== What you will do ==
In the passage about the novel Little Woman in Blue, what does Amy decide after she travels to Europe and sees great art?

== Passage given ==
-*-*-

Another driven writer and her artistic sister are featured in Little Woman in Blue: A Novel of May Alcott. Many woman writers remember their dreams taking shape from the portrait Louisa Alcott created in Little Women of an independent young woman wearing an ink-stained smock in a garret. Girls who liked to paint were inspired, too, by the youngest sister. But some wanted to throw the novel across the room after the artistic Amy travels to Europe and upon seeing great art, decides to give up her own attempts and marry. May Alcott, the sister who was the model for this young woman, must have been furious, too. My novel, Little Woman in Blue, shows the determination of the real May Alcott to move beyond what her sister scripted as her future.

-*-*-

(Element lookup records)
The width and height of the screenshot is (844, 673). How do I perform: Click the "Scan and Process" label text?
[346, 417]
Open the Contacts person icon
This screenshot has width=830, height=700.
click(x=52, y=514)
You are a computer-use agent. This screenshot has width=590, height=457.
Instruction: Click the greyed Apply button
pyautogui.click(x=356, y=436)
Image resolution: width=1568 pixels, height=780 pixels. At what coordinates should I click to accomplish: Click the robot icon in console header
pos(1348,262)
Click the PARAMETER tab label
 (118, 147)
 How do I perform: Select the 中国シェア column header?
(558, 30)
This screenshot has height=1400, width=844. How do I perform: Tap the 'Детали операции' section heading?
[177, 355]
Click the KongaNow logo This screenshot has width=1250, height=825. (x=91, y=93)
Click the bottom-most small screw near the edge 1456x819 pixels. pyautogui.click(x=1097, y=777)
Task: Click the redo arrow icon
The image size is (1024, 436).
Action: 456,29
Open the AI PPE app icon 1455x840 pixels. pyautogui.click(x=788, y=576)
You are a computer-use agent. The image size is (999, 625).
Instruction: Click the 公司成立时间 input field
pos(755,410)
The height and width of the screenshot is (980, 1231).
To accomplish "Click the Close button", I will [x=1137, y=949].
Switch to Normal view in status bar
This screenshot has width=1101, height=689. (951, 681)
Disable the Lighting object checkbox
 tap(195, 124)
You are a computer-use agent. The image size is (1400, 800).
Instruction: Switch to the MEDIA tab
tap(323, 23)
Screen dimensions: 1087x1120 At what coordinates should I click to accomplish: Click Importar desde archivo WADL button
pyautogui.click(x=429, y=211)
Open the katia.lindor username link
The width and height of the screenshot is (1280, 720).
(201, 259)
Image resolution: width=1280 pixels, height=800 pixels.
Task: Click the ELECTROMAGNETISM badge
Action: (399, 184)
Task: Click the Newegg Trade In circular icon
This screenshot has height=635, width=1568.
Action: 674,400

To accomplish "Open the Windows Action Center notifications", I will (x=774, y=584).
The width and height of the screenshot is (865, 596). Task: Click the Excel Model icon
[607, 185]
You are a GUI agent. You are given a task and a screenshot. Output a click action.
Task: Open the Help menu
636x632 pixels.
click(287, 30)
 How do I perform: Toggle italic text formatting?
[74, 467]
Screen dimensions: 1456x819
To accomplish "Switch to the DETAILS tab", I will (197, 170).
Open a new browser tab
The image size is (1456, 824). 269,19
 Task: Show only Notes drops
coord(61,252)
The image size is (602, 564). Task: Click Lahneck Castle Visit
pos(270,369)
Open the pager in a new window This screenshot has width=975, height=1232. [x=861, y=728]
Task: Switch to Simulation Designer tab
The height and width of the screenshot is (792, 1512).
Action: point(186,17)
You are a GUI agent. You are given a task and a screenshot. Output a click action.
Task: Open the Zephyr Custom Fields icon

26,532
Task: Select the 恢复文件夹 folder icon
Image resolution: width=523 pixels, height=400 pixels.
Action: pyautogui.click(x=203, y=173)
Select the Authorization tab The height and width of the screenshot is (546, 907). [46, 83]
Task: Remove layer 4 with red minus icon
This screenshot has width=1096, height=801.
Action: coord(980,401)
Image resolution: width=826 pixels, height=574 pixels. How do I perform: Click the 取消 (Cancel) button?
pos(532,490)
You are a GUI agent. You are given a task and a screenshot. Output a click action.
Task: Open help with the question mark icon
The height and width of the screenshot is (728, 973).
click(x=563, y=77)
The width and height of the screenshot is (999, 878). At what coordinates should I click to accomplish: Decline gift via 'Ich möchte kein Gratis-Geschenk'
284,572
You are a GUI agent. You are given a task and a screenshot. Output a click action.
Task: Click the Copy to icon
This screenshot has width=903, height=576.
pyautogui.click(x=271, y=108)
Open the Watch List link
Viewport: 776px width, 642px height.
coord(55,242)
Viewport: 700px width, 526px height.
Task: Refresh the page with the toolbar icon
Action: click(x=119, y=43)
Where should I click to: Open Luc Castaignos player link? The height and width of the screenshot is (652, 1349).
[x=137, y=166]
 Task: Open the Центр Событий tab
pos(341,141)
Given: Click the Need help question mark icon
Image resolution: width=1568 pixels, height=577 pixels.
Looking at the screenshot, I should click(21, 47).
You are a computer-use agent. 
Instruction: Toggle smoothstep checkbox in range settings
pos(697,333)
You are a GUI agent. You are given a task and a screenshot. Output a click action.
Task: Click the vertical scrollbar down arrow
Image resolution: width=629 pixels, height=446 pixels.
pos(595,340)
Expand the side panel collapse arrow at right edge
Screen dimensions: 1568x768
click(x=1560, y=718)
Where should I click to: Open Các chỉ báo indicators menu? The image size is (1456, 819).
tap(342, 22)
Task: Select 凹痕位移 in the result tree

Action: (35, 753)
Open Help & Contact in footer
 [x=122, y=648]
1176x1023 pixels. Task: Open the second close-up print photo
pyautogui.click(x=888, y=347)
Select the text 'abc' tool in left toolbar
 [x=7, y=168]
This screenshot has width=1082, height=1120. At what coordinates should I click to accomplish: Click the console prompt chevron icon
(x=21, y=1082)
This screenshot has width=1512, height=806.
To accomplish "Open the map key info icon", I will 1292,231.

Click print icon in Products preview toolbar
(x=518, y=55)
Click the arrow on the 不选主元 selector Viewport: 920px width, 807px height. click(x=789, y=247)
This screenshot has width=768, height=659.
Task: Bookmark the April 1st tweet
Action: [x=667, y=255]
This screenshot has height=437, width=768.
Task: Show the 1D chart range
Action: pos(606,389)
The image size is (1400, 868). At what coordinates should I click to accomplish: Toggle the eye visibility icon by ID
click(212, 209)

-*-*-

== Result below ==
She decides to give up her own attempts at art and marry.